Şampiyonlar Ligi başka bir seviye. Burada olmak, o mücadelenin içinde yer almak, Avrupa’nın zirvesinde boy göstermek bile başlı başına bir keyif. Beşiktaş, oyununu test edeceği Dortmund maçında biraz daha zamana ihtiyacı olduğunu gösterdi.

DORTMUND, Beşiktaş’ın 4 katı bir takım değerine sahip. Müthiş yıldızları, yıldız adayları var. Tipik Alman disiplinini, gençlik ateşi ve taktik disiplin ile harmanlıyorlar yıllardan beri. Bunun sayesinde de hep bu seviyedeler.

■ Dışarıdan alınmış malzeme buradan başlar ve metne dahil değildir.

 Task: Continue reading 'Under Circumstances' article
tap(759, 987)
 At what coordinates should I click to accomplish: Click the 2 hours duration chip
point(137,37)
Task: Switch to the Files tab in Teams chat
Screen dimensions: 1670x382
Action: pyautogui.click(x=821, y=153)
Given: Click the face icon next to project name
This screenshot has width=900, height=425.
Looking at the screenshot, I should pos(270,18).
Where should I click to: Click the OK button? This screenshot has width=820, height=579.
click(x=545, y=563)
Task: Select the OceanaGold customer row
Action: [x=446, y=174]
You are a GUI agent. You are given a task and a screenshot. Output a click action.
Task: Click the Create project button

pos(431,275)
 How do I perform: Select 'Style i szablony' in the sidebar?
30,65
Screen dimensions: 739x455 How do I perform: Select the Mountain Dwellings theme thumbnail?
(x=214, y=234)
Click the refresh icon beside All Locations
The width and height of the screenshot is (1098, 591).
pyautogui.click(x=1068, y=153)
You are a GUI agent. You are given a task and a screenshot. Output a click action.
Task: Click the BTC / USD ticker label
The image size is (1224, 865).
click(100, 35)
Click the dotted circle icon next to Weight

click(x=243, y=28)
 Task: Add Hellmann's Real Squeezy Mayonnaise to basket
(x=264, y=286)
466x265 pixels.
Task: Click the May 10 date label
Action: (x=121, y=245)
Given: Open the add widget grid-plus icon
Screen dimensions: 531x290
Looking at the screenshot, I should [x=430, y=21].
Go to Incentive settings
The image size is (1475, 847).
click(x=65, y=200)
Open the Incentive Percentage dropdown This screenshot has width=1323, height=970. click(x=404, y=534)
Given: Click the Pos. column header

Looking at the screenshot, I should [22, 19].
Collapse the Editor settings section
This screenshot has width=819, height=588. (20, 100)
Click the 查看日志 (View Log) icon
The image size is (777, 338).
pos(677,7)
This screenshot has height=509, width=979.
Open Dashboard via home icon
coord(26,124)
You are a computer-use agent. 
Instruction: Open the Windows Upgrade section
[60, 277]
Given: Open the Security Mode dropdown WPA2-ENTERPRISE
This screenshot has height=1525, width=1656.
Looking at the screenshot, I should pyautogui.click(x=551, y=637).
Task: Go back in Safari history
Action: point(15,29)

Beşiktaş üç stat gürültüsü çıkaran yarım kapasite seyircisiyle Şampiyonlar Ligi’ni ne kadar özlediğini göstererek maça iyi başladı. Pjanic-Batshuayi bağlantısında Belçikalının vuruşun kaleci Kobel inanılmaz çıkarmasaydı maç daha başka bir hikayeye evrilebilirdi ama olmadı. Ardından Beşiktaş’ın oyun üstünlüğü kırılmaya başladı. Brandt-Dahoud-Reus üçlüsünün dinamizmine Atiba-Josef ayak uyduramadı. Ghezzal ve Larin de oldukça yumuşak kaldı. Hücumda Malen, Bellingham ve Haaland’ın etkinliği de ilk yarıda farkı getirdi. Özellikle ilk yarının sonunda taç atışından yenen gol ise Beşiktaş’a yakışmadı.

İKİNCİ yarıda Dortmund’un genç yıldızları işi kişisel şova dönüştürmeye kalkmasa skor farklı seviyelere gelebilirdi. Dortmund’un öyle bir havuzu var ki 22 yaşındaki Malen’ın yerine 16 yaşındaki Moukoko girebiliyor. 18 yaşındaki Bellingham ise yakında Haaland’ı gölgede bırakır. İşte o Bellingham maç sonunda maçın Beşiktaş adına yıldızı Ersin’i kutlamaya gitti. Sergen hocadan ben de N’Sakala yerine Rıdvan’ı oynatmasını beklerdim. Çünkü burası başka bir vitrin. Cenk Tosun 22 milyon Euro’ya Everton’a burada iyi oynadığı için gidiyor.

Ozan Kabak 18 yaşında 3 Devler Ligi maçına çıktı diye 11 milyon Euro’ya Stuttgart’lı oluyor. Maç kazanamasak bile Ersin, Rıdvan gibi gençleri kazanabiliriz. Çünkü bu çocukların o potansiyeli var.